Tower Chair and security studies expert Joshua Rovner wrote an opinion piece for the Dallas Morning News looking at the likelihood of and potential consequences of escalated U.S. involvement in the civil war.
“The United States is now in the odd position of launching air strikes against opposite sides in someone else’s civil war,” Rovner wrote.
He argues that in the past the U.S. has not been satisfied with a limited victory, such as deterring unfriendly regimes from the use of chemical weapons. Instead, as seen in Iraq, regime change becomes the goal — or total victory.
Read his full commentary here.
UCLA’s James Gelvin and the Wilson Center’s Henri Barkey came to the Tower Center April 6 to discuss what the Middle East might look like after the demise of ISIS. Sabri Ates, associate professor at SMU, opened the seminar with a look at ISIS’ demise since its peak in 2014. The group has lost almost a quarter of their territory in the last year, according to BBC.

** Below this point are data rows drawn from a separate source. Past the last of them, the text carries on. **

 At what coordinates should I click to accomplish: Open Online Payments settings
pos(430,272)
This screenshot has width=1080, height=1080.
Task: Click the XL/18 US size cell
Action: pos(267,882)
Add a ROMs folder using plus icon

Syria and the New Middle East
Gelvin, professor of modern Middle Eastern history, opened the seminar with a look at what is referred to as the “New Middle East,” a term invented by former Secretary of State Condoleezza Rice. The New Middle East refers to what arose out of the 2003 U.S. invasion of Iraq and the Arab uprisings in 2010-2011.
Syria came late to the uprisings and had a different experience for three reasons according to Gelvin. First, the Syrian uprising was highly militarized, and its was militarized early. Second, Syrian President Bashar al-Assad made the fight sectarian by naming Sunnis the enemy of the ruling minority, the Alawites. He went as far as releasing jihadists from prison who had fought U.S. forces in Iraq. Third, it turned into a proxy war making it extremely difficult to resolve. When it seems one side is losing invested allies ramp up support in order to turn the tables. For example, in the spring of 2015 the U.S. and Saudi Arabia amped up opposition support, which then led Assad to turn to Russia for increased support as well.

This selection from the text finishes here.